Week 10 day 1 Flashcards
What are the assumptions made when doing regression?
- Linearity.
- Normality of residuals (both residuals and standardised residuals).
- Checking for high influence points.
- Collinearity.
What is the linearity assumption made in regression analysis?
An assumption made in regression analysis is linearity of residuals. Essentially, this means that there should be a similar range of residual values, if the relationship between the predictor and outcome variables is in fact linear.
We want to be sure that when we are trying to find a linear regression model that we are actually looking at linear relationship, and not just creating a line of best fit and superimposing it on a non-linear relationship.
What functions can you use to determine linearity in R?
plot(model,which=1) - this gives a plot of the predicted values and the actual data.
You can also plot the data and fitted data manually.
You can then assess whether the residuals appear to have a linear distribution, that is, the same range of residuals at each point.
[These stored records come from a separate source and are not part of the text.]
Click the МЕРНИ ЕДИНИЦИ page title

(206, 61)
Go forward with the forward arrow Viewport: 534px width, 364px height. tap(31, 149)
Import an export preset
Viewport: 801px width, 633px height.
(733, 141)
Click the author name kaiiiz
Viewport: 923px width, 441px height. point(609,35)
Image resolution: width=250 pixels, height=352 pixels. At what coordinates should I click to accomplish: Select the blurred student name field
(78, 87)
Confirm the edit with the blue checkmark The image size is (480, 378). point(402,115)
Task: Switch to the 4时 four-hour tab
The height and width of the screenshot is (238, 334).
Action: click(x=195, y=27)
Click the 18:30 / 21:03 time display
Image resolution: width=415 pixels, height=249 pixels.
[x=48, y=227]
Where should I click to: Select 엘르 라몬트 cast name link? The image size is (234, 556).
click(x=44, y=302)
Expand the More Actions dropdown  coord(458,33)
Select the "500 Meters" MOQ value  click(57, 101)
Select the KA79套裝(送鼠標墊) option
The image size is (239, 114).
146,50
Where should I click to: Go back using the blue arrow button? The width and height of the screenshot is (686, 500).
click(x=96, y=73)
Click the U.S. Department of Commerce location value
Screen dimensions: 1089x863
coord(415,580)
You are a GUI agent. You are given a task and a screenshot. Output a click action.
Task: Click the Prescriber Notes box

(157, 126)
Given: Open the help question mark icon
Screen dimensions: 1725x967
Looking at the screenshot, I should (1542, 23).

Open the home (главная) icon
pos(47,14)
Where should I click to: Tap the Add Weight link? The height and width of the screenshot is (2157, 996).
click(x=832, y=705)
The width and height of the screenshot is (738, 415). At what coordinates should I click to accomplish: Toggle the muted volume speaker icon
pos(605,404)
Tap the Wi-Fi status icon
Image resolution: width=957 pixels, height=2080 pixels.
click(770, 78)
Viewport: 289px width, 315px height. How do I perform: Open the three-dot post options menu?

To quantitively measure this, you can use a Tukey test, which can be done using the command residualPlots(model).
This gives us a p-value for each predictor individually, as well as the model as a whole. If the p-value is <.05, then the linearity of residuals is violated.
If the Tukey test for the whole model is p>.05 and a single predictor p-value <.05, then you can still assume that linearity of residuals assumption has been met - according to Dani.
What can you do if the residuals are not linear?
You can transform the data into a log scale or use another type of regression or test.
Another assumption of a regression is the normality of ordinary residuals and standardised residuals.
What does this mean?
Ordinary residuals are the difference between the actual data and the line of best fit.
Standardised residuals are the z-scores of the ordinary residuals.
Why do we care more about the normality of standardised residuals when checking assumptions for a regression?
Standardised residuals are important as they all us to measure the outcome and predictor variables on the same scale, as z-scores tell us how far away from the mean a given value/residual is in terms of standard deviations.
What is a way we can test for the normality of standardised residuals in R?
We can look at a QQ plot and a Shapiro-Wilk test of the standardised residuals.
What is a high-influence point in regression?
High influence points are data points that massively influence the regression model whether they are included or not.
What is the difference between an outlier, a high leverage point, and a high influence point in regression analysis?
An outlier is an outcome data point that has a very large residual, that is, it is very far away from the predicted regression model. Including this point or excluding it, however, does not have a large effect on the regression model.
A high leverage point is an outcome variable data point that does not have a large residual, but whose presence influences the slope of the regression.
A high influence point is a high leverage outlier. That is, it has a high residual and significantly influences the slope/model. Including these points will significantly change the model than if it were excluded.
How are high influence points identified in R?
By looking at Cook’s distance for data points.
What do Cook’s distance measure?
What does a high cook’s distance imply?
Whether a data point is high influence or not. Cook’s distance are a measure of both residuals (outluer-ness) and influence a point has on the model (influence).
What is the Cook’s distance threshold for this subject?
2k/N, where N is the number of data points and k is the number of coefficients (i.e. the intercept and the slopes for the predictor/s).
What is collinearity in regression analysis?
Collinearity refers to whether predictor variables are correlated with each other.
If predictor variables are highly correlated with each other, then there estimated coefficents in a regression that has them both are unreliable. We cannot estimate these coefficients reliably.
Why is it important to check for high influence points?
It is important because we don’t want to be drawing conclusions based on a model that would substantially different if we had not included that point.
How do we measure collinearity?
Using a VIF, or Variance Inflation Factor.
A VIF measures how much the correlation between predictor variables is influencing the confidence interval around the coefficients.
A high VIF means that there is substantial correlation between the predictor viariables and it is increasing the confidence intervals around the coefficients.
A VIF of 1 means the predictor variables are not correlated.
VIFs of 3-4 or above are of concern in general.